By Tony Daltorio
The price of sugar has jumped to multi-month highs thanks to worries over the size of Brazil’s sugar crop. This marks a reversal of fortune for sugar, which has been among the worst performing commodities this year.
Worries over Brazil’s sugar crop center around both aging sugar cane plants and poor weather conditions. Brazil is a key player in the sugar market. It produces about a quarter of global supply and is the world’s biggest exporter of the sweet commodity, accounting for more than half of global exports.

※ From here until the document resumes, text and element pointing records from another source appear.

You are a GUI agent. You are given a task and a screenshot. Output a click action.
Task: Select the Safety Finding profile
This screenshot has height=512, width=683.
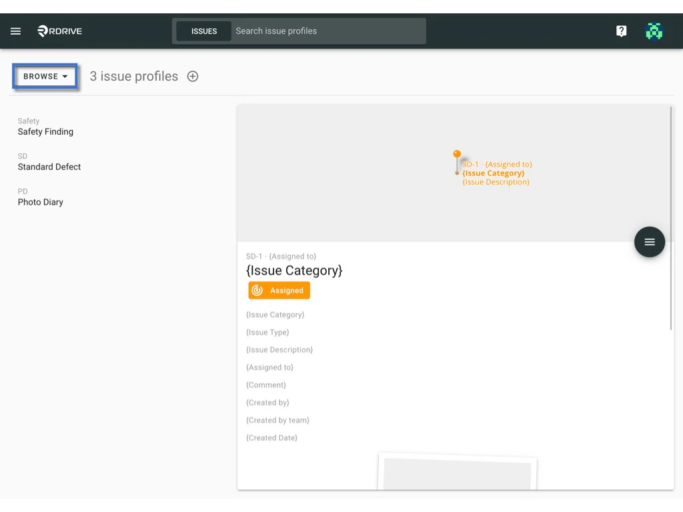pos(45,131)
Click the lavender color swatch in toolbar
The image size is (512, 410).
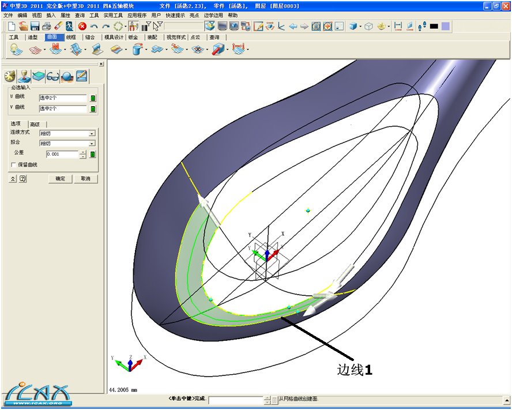(x=446, y=27)
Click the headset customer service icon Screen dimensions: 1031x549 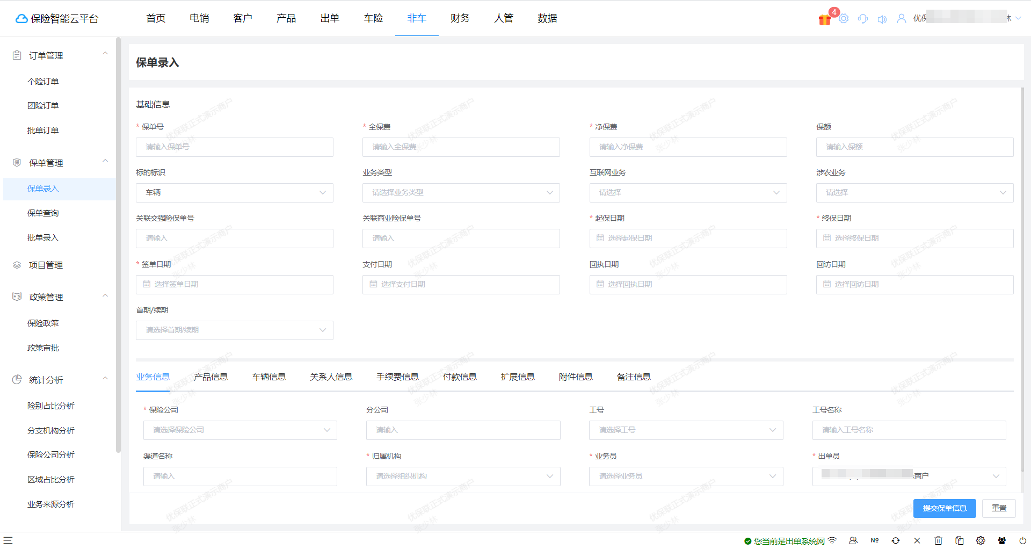[863, 19]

But now, according to Brazil’s sugar cane industry association Unica, sugar output in the country is set to fall for the first time in five years. Unica now expects the country’s sugar growers to produce up to 1 million tons less than last year’s harvest of 33.5 millions tons. Its previous estimate was for a production level of 34.5 million tons. Some in the industry are even more pessimistic than Unica, predicting that the output may be as low as 32 million tons.
Brazilian politics is also behind the fall in sugar output. The government has prodded farmers to use their sugar cane to produce more ethanol, not sugar. It is trying to appease consumers who are angry about high fuel prices. Higher ethanol production will lower costs at the pump. An additional factor coming in to play here is the fact that global inventories of sugar are at critically low levels and have been so for about two years.
Such a small harvest is especially critical over the next few months since Brazil is the only large global exporter to produce sugar during the northern hemisphere summer. So until other producers’ crops come on to the market after October, the sugar market will be particularly vulnerable to price spikes.
Another direct play on the sugar market and Brazil is Cosan Limited ADR (NYSE:CZZ). The company states that it is the biggest sugar producer in Brazil and among the three largest in the world, and that it is the world’s second-largest sugar exporter. Cosan is also a major player in the Brazilian ethanol industry.